Postby Annesse » Tue May 29, 2012 11:03 am

Patients with lupus and scleroderma also have lung involvement associated with elevated levels of homocysteine.

The following study from the Journal of Rheumatology states, “In patients with scleroderma the homocysteine concentration was significantly higher than in controls. We found a significant association between plasma homocysteine concentration and severity of lung involvement …” The researchers believe that elevated homocysteine may worsen injury of the endothelium.

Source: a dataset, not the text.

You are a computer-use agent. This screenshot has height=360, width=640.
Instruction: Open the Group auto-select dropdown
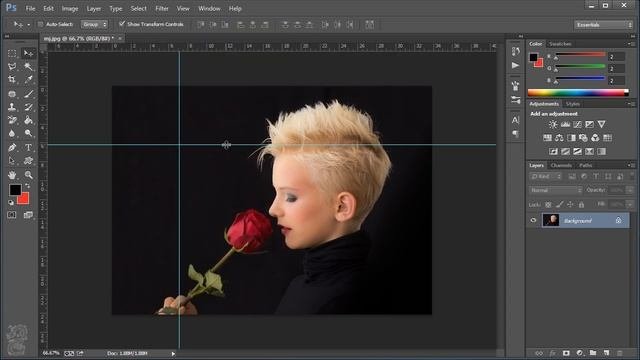(94, 24)
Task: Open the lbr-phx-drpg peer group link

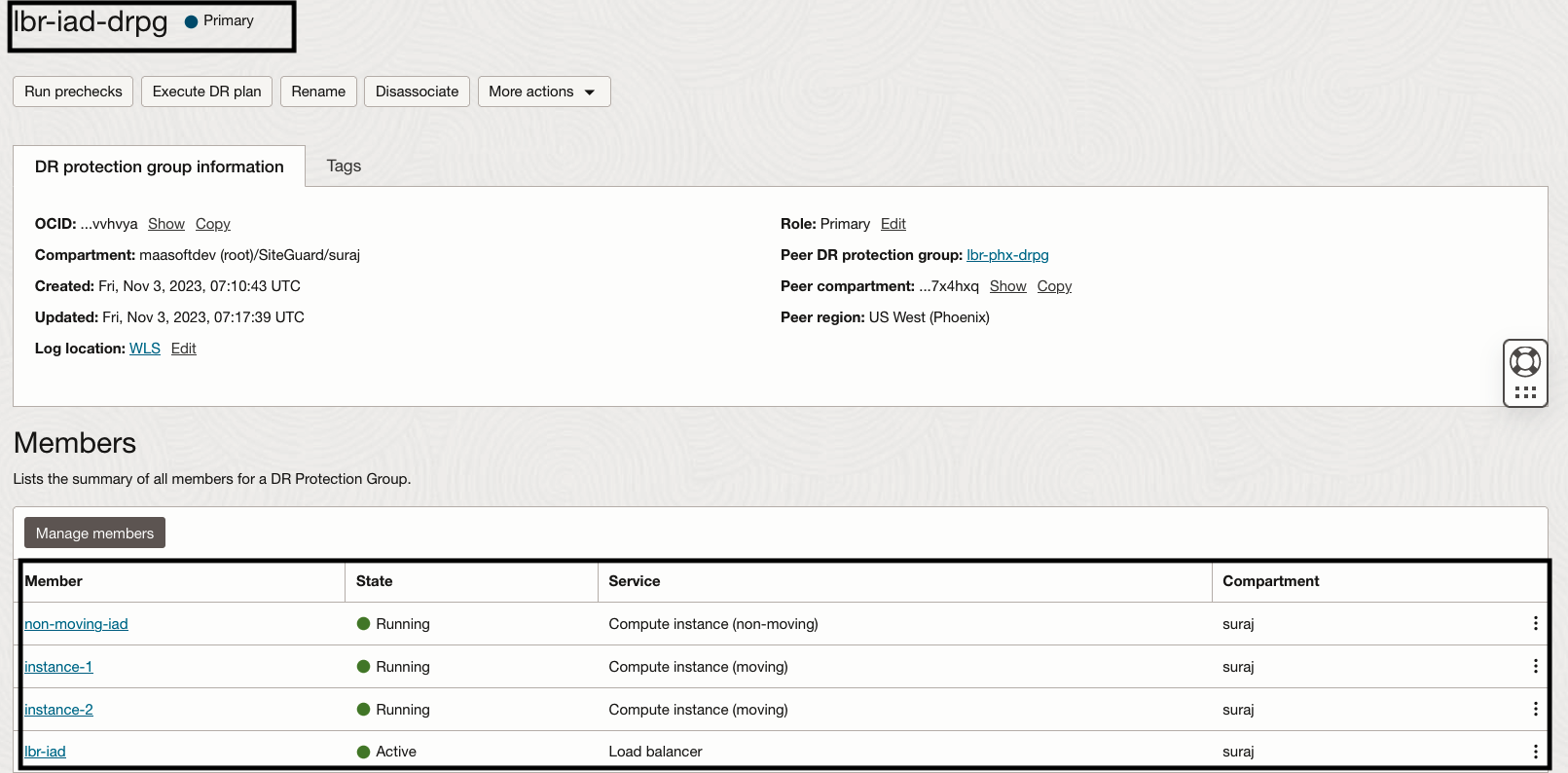Action: tap(1007, 255)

They concluded, “Our data support the hypothesis that homocysteine could be involved in the pathogenetic process of scleroderma pulmonary lung involvement.”
Homocysteine Plasma Concentration is Related to Severity of Lung Impairment in Scleroderma
Caramaschi, P., N. Martinelli, D. Biasi, A. Carletto, G. Faccini, A. Volpe, M. Ferrari, C. Scambi, L.M. Bambara. 2003. J Rheumatol 30(2):298-304.

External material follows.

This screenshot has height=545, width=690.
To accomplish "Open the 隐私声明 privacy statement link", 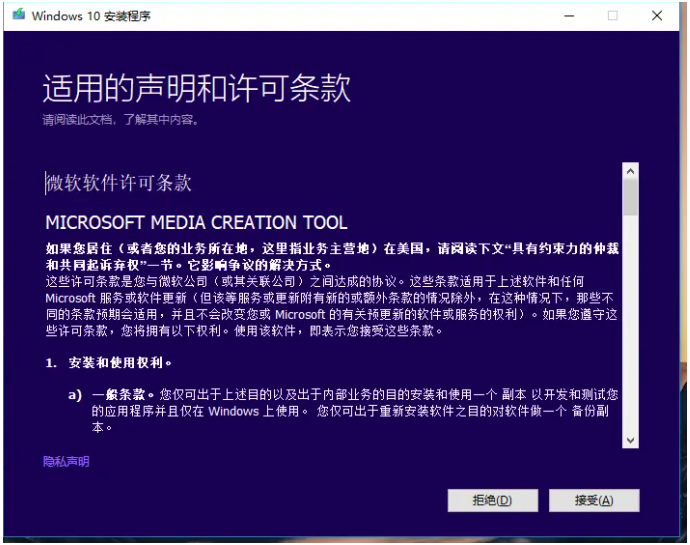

Objective: To investigate the correlation between plasma concentration of total homocysteine and pulmonary involvement in patients with limited or diffuse scleroderma (systemic sclerosis, SSc).
Conclusion: High level of homocysteinemia is associated with an increased risk of pulmonary disease in patients with scleroderma. We hypothesize that hyperhomocysteinemia may worsen injury of the endothelium, a key lesion in scleroderma disease, favoring the development of lung involvement. “Our data support the hypothesis that homocysteine could be involved in the pathogenetic process of scleroderma pulmonary involvement”. (J Rheumatol 2003;30:298-304).